Ketika ada beberapa tetangga yang mengabari Lani tentang kecelakaan yang menimpa suaminya, ia begitu kalut, begitu juga Dimas dan Tinuk, secepat kilat Lani menyambar jilbabnya begitu juga Tinuk, ia juga mengikuti gerakan ibunya dengan mengambil jilbab mungil, Lani tak menggubris bagaimana bentuk jilbabnya, ia tidak peduli asal menutup rambut panjangnya saja.

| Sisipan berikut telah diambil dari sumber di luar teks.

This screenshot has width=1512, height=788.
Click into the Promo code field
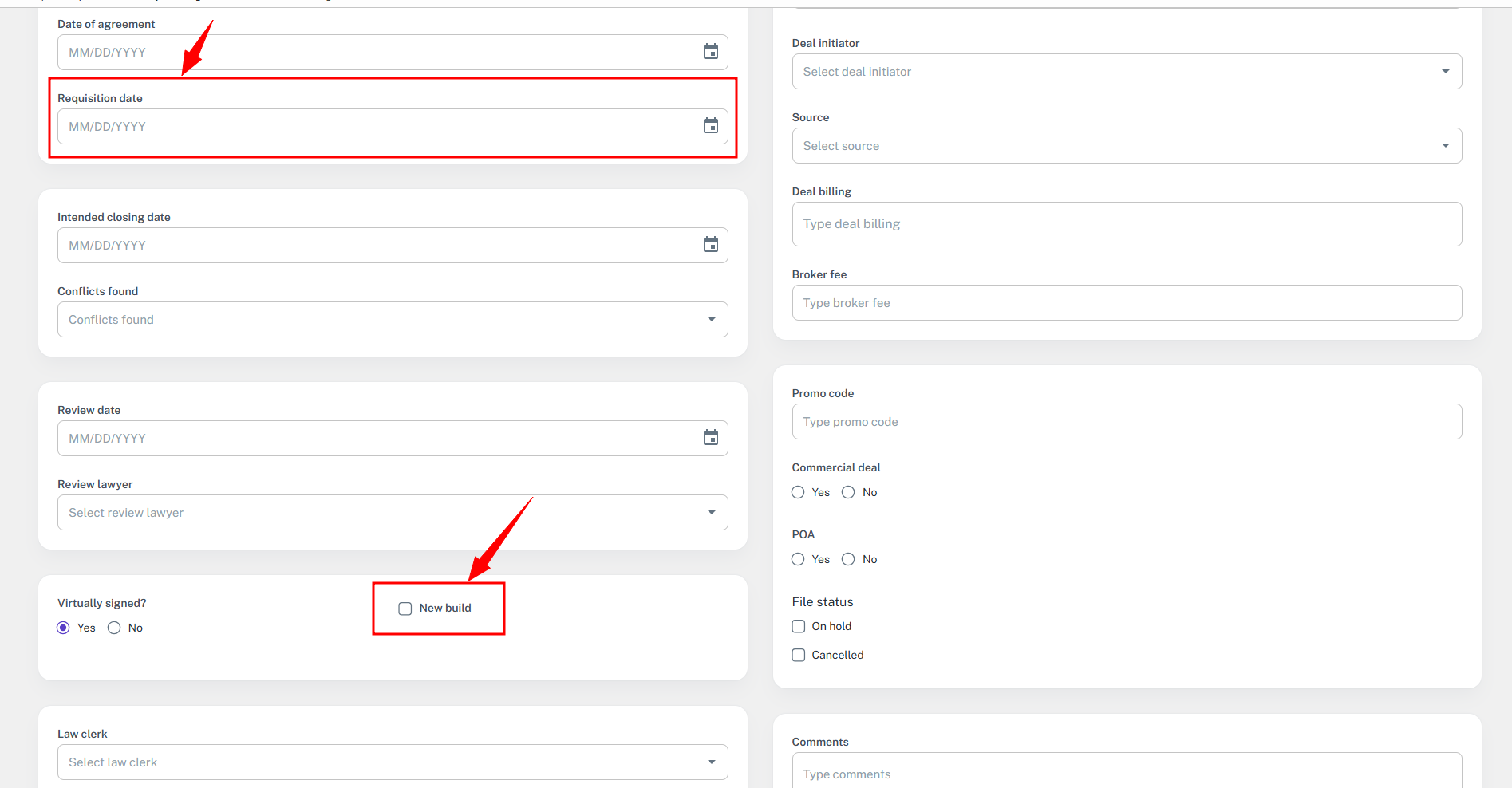tap(1126, 422)
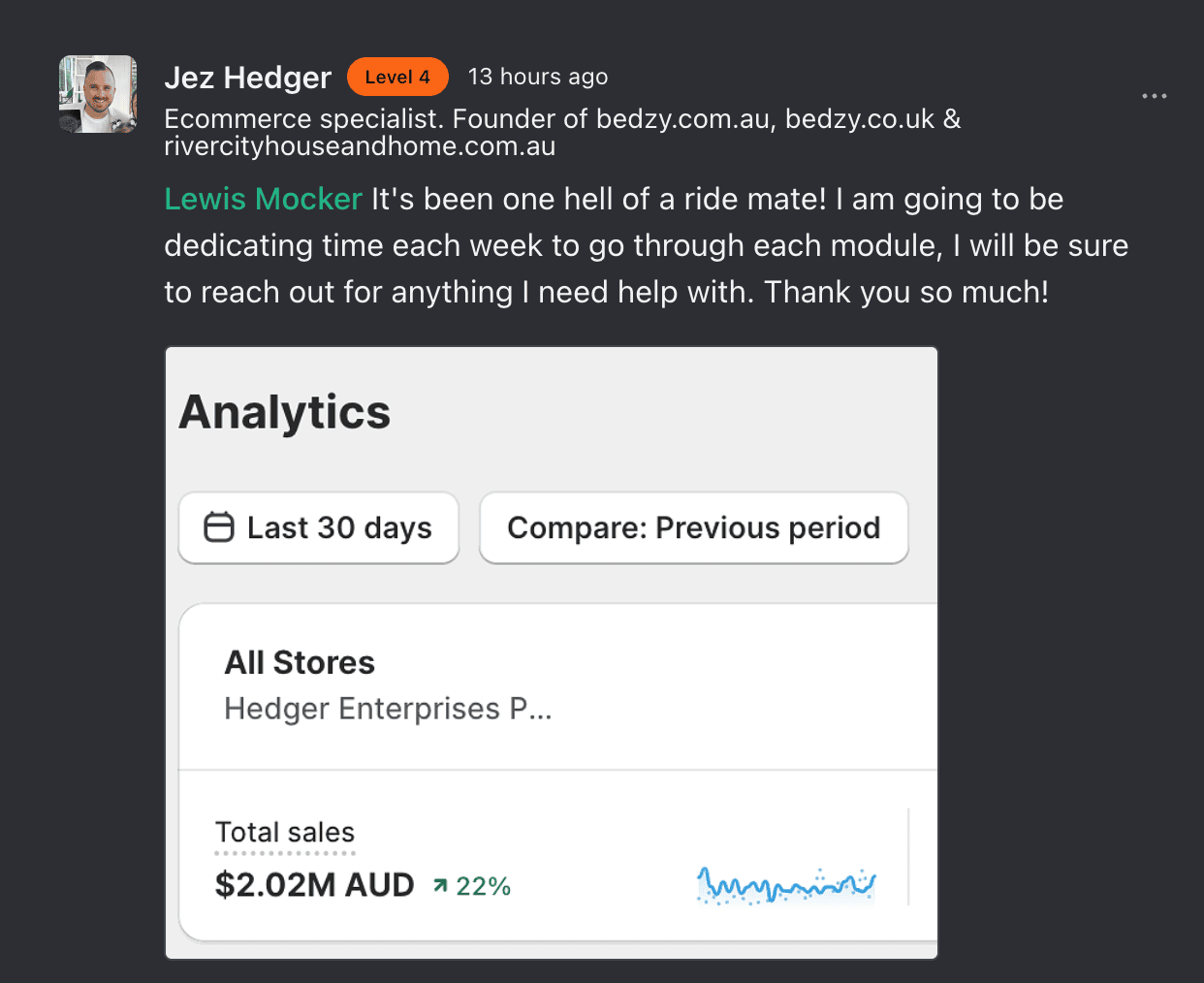The width and height of the screenshot is (1204, 983).
Task: Click Jez Hedger's profile avatar
Action: [x=98, y=94]
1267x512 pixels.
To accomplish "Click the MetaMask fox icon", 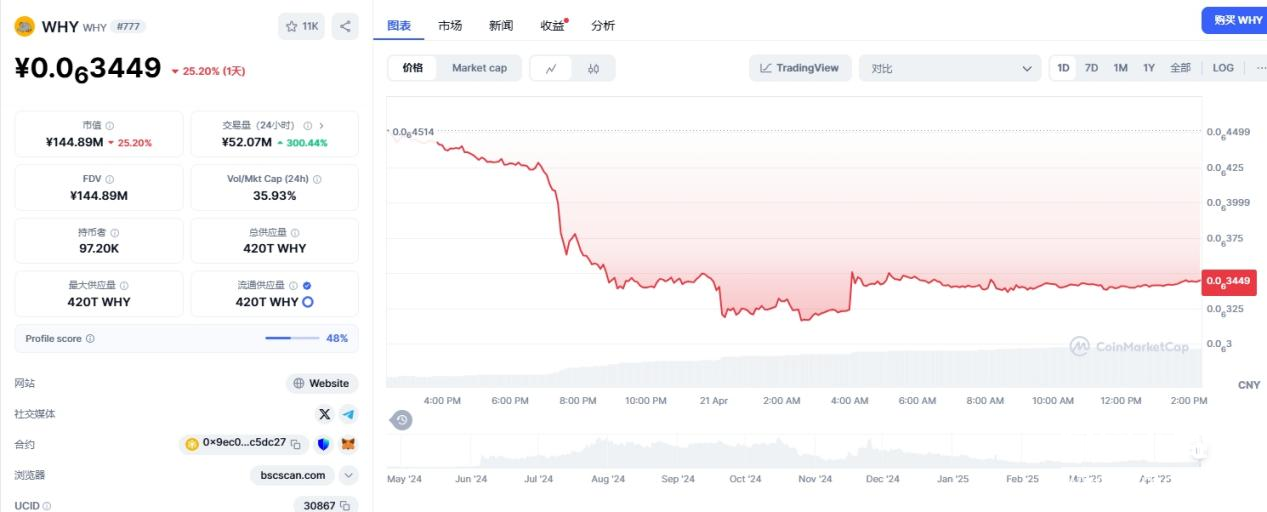I will (348, 444).
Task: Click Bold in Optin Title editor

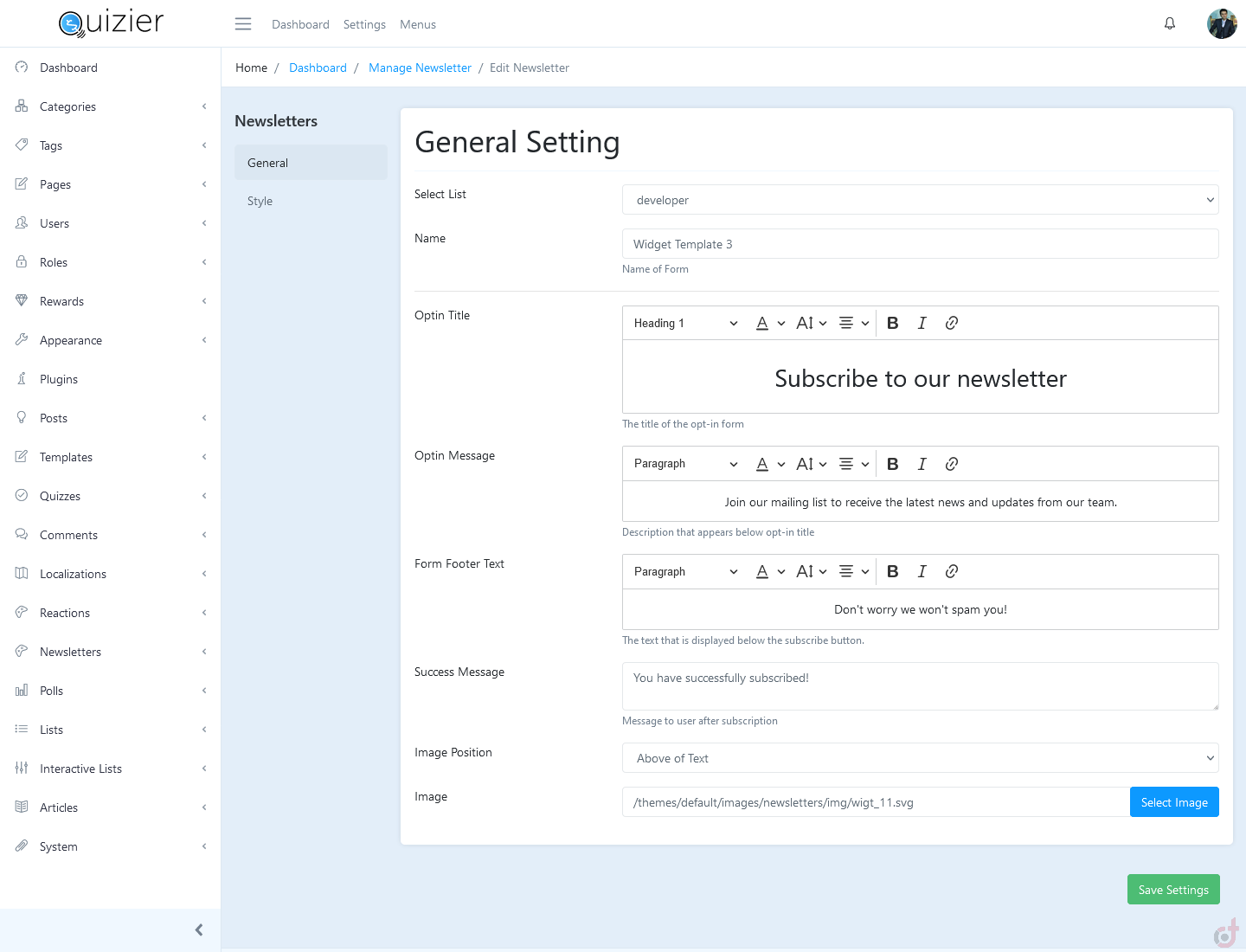Action: [892, 323]
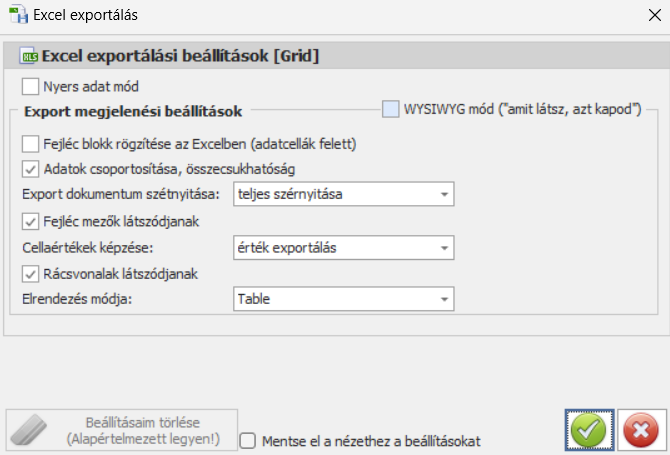Enable the Nyers adat mód checkbox
Screen dimensions: 670x455
[x=30, y=86]
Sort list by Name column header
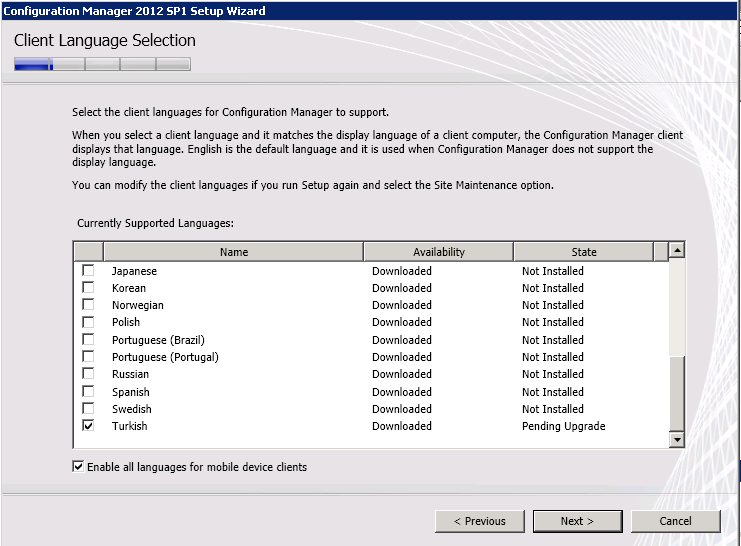741x546 pixels. (233, 252)
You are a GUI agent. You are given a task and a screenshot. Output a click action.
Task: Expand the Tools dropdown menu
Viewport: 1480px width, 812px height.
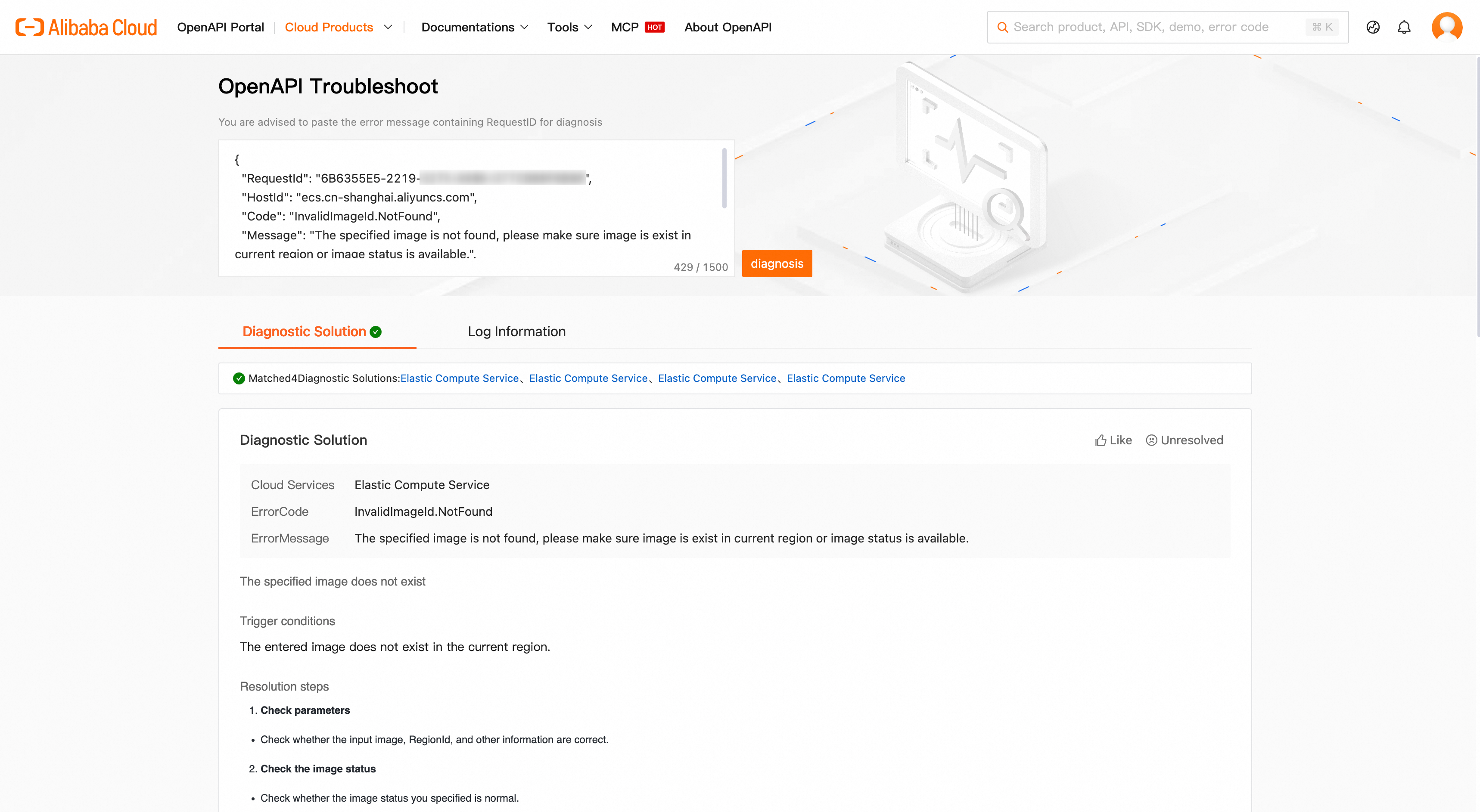[x=569, y=27]
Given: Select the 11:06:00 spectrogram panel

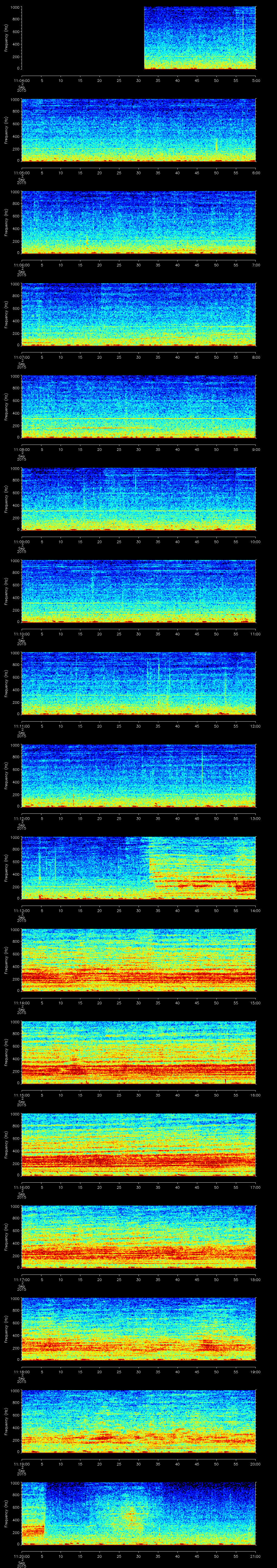Looking at the screenshot, I should tap(138, 222).
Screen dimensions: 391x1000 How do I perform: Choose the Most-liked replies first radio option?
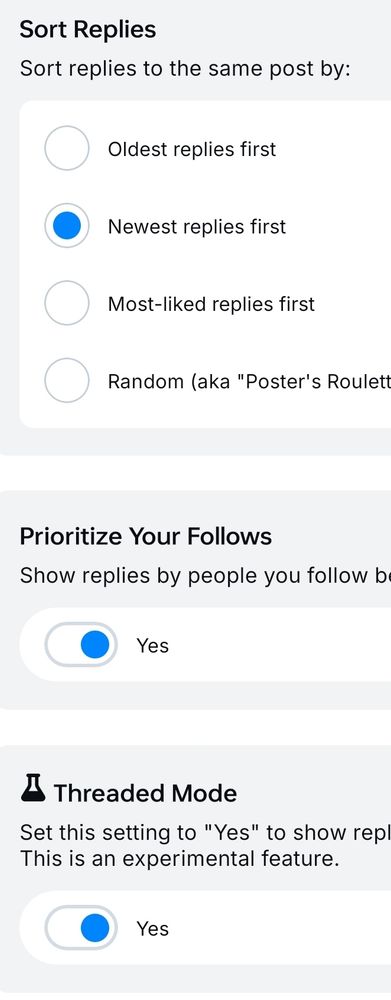[x=66, y=304]

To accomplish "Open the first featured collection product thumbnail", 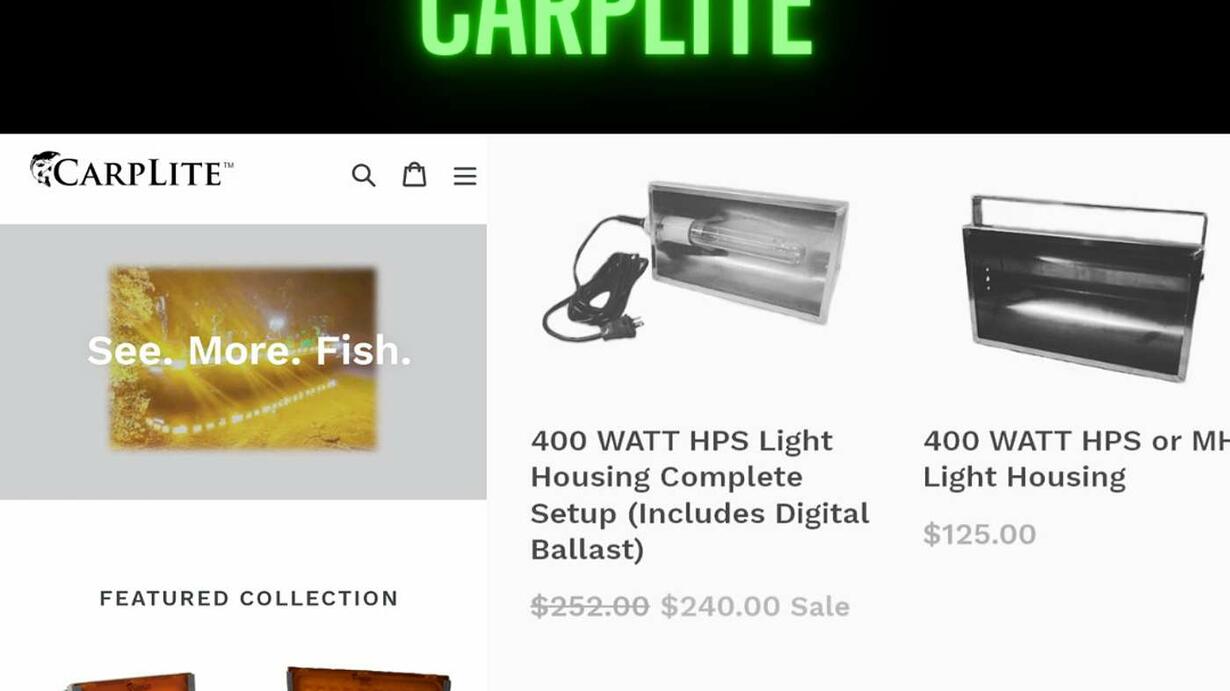I will pyautogui.click(x=130, y=681).
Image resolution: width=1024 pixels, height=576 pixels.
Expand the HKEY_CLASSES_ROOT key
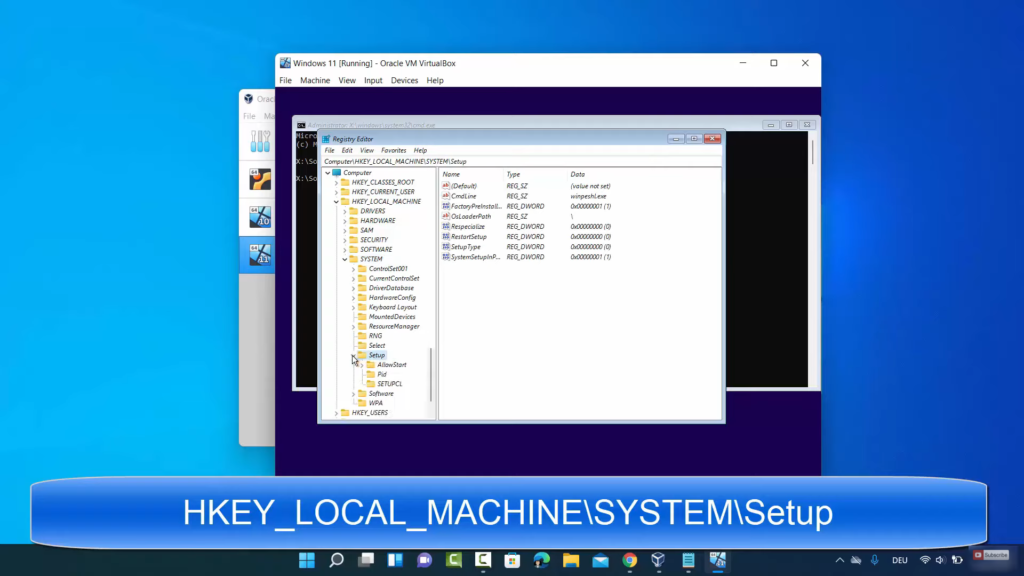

            Lani diikuti kedua buah hatinya berlari sekuat tenaga, jilbab Lani berkelebat tertiup angin sore, maka jilbab yang tadinya sudah koyak tak berbentuk semakin mencong sana-sini. Mereka bergitu terkejut dengan kabar buruk yang tiba-tiba mereka dengar mengenai kepala keluarga mereka. Bahkan Lani merasa semua yang terjadi sama sekali tidak mungkin, tapi apa yang tidak mungkin jika Yang di Atas sudah berkehendak?
            Sesampainya di lokasi kejadian, ketiganya langsung  mendekat ke arah Jiman yang sudah terkepar berlumuran darah. Mereka melewati celah-celah kumpulan manusia manusia yang menyemut. Mata Lani membulat melihat suaminya, serta merta ia menghampiri jasad yang sudah terbujur kaku itu.
            “Mas….!!!,”Teriak Lani histeris, diikuti Dimas dan Tinuk yang meraung-raung memanggil bapak mereka yang sudah tiada. Orang-orang terenyuh dan terharu melihat mereka. Seketika itu juga Lani langsung menyadari bahwa kata-kata Rajiman tadi pagi adalah ungkapan perpisahan.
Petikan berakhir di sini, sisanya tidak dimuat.